El Gobierno autorizó deuda por US$ 5.000 millones y cedió jurisdicción a tribunales de Nueva York
Mientras gran parte del país estaba pendiente del segundo partido de la Selección argentina en el Mundial 2026, el Gobierno de Javier Milei oficializó una medida de fuerte impacto económico y político: autorizó al Ministerio de Economía a tomar deuda por hasta 5.000 millones de dólares y habilitó que eventuales conflictos con acreedores se resuelvan en tribunales de Nueva York.
La decisión quedó plasmada en el Decreto 478/2026, publicado en el Boletín Oficial con las firmas de Javier Milei, Manuel Adorni y Luis Caputo. Según el texto oficial, el objetivo es reducir los costos de financiamiento del Tesoro Nacional y facilitar el acceso a créditos de organismos internacionales.
La norma habilita a la Secretaría de Hacienda y a la Secretaría de Finanzas a gestionar préstamos con organismos multilaterales como el Fondo Monetario Internacional (FMI), el Banco Mundial o el Banco Interamericano de Desarrollo (BID), entre otros.
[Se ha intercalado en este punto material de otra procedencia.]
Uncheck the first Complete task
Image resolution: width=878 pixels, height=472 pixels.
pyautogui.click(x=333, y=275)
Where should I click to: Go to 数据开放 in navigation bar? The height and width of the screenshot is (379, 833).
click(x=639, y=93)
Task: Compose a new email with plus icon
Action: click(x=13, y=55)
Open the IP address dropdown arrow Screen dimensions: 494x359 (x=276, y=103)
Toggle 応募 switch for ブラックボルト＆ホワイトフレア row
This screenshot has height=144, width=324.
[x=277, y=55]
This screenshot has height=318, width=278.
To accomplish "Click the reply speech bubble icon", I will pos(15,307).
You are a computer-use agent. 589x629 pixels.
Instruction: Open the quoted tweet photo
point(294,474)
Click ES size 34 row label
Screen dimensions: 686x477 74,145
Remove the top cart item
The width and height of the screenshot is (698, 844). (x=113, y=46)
Pero uno de los puntos más sensibles del decreto es la prórroga de jurisdicción a favor de tribunales de Estados Unidos. En los hechos, el Estado argentino renuncia a invocar inmunidad de jurisdicción en determinadas controversias vinculadas a estas operaciones y acepta que eventuales litigios puedan tramitarse en cortes federales o estaduales de Nueva York.
Esto implica que los acreedores contarán con mayores herramientas para reclamar judicialmente ante tribunales extranjeros en caso de conflicto.
Aunque el decreto protege determinados activos estratégicos —como las reservas del Banco Central, bienes diplomáticos, patrimonio cultural o activos militares— la decisión vuelve a abrir el debate sobre los límites de la soberanía jurídica argentina frente a los mercados financieros internacionales.
La medida también otorga al Ministerio de Economía amplias facultades para definir plazos, monedas y condiciones de los préstamos sin necesidad de emitir nuevos decretos para cada operación.
El argumento oficial es que estas garantías permitirán obtener financiamiento en mejores condiciones. Sin embargo, sectores críticos advierten que el costo de ese acceso al crédito vuelve a ser una mayor dependencia financiera y la aceptación de tribunales extranjeros para resolver disputas vinculadas a la deuda.
La fecha elegida tampoco pasó desapercibida. El decreto se conoció en la previa del partido de la Selección argentina frente a Austria por el Mundial, en una jornada donde la atención pública estaba concentrada en el fútbol. Una coincidencia que alimentó cuestionamientos de la oposición y reavivó una vieja sospecha de la política argentina: que las decisiones más sensibles suelen aparecer cuando la agenda mediática mira para otro lado.